Crystalbit-Apple DLL double hijack detected - (1162)
Crystalbit-Apple DLL double hijack was detected. During this attack, the adversary abuses two legitimate vendor applications, such as CrystalBit and Apple, as part of a dll double hijack attack chain that starts with a fraudulent software bundle and eventually leads to a persistent miner and in some cases spyware deployment.
Excessively long PowerShell command detected - (851)
A PowerShell command with a very long command line argument that may indicate an obfuscated script has been detected. PowerShell is an extensible Windows scripting language present on all versions of Windows. Malware authors use PowerShell in an attempt to evade security software or other monitoring that is not tuned to detect PowerShell based threats.
Squiblydoo application whitelist bypass attempt detected. - (713)
An attempt to bypass application whitelisting via the "Squiblydoo" technique has been detected. This typically involves using regsvr32.exe to execute script content hosted on an attacker controlled server.
Malware dropper detected - (493)
A malware dropper has been detected. A dropper will download or unpack addtional malware during it's execution. A variety of techniques can be employed for the payload to gain persistence and escalate privelege if neccessary.
Installcore adware detected - (380)
Install core is an installer which bundles legitimate applications with offers for additional third-party applications that may be unwanted. The unwanted applications are often adware that display advertising in the form of popups or by injecting into browsers and adding or altering advertisements on webpages. Adware is known to sometimes download and install malware.
Kovter injection detected - (239)
A process was injected into, most likely by an existing Kovter infection. Kovter is a click fraud Trojan that can also act as an information stealer. Kovter is also file-less malware meaning the malicious DLL is stored inside Windows registry and injected directly into memory using PowerShell. It can detect and report the usage of monitoring software such as wireshark and sandboxes to its C2. It spreads through malicious advertising and spam campaigns.

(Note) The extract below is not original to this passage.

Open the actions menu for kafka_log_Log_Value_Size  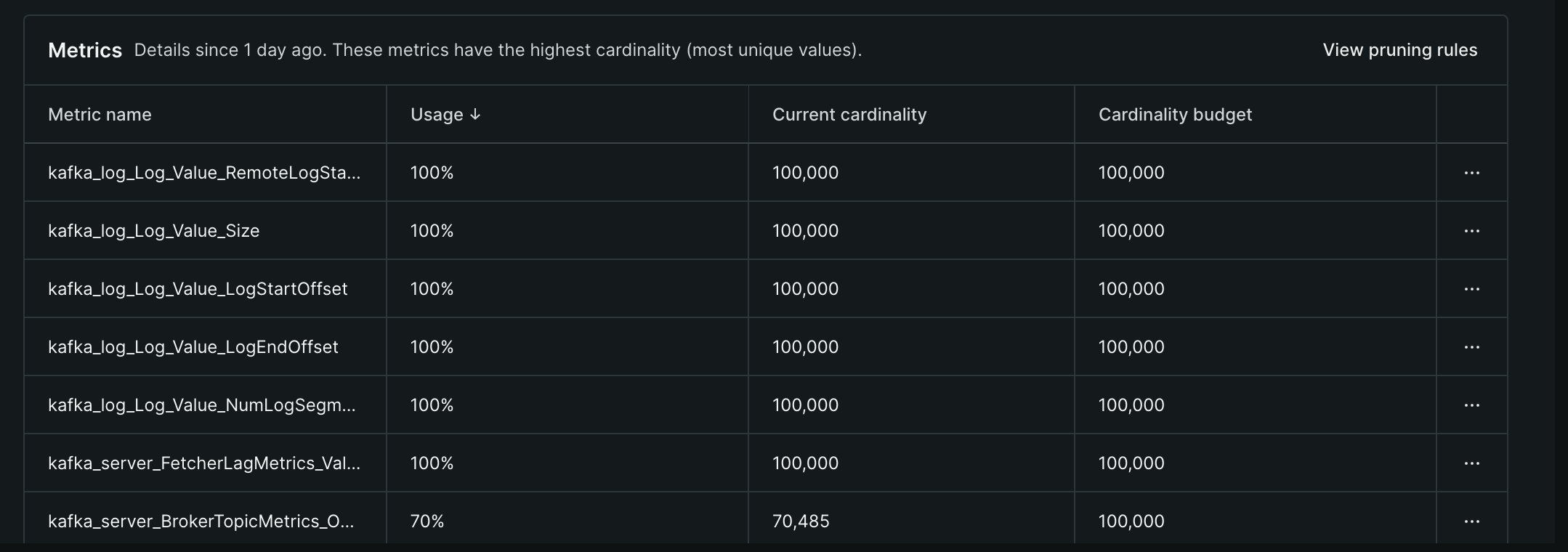pos(1473,230)
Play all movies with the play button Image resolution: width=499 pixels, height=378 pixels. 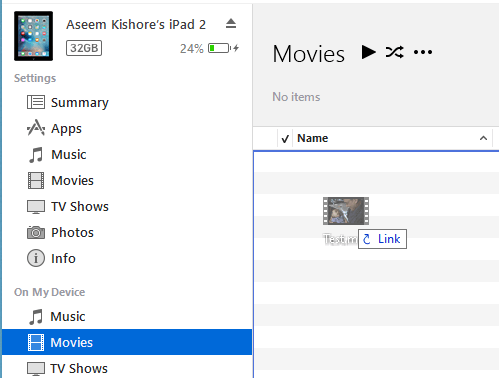coord(369,52)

Smoke Loader detected - (87)
Smoke Loader has been detected. Smokeloader is used mainly to execute other malicious software, like ransomware or cryptocurrency miners. Its initial infection vector is usually an email with a malicious Microsoft Word document or delivered through an exploit kit. Smokeloader uses various plugins designed to steal data from its victims, particularly credentials stored on the system or transfered over HTTP, HTTPS, FTP, SMTP, POP3 or IMAP.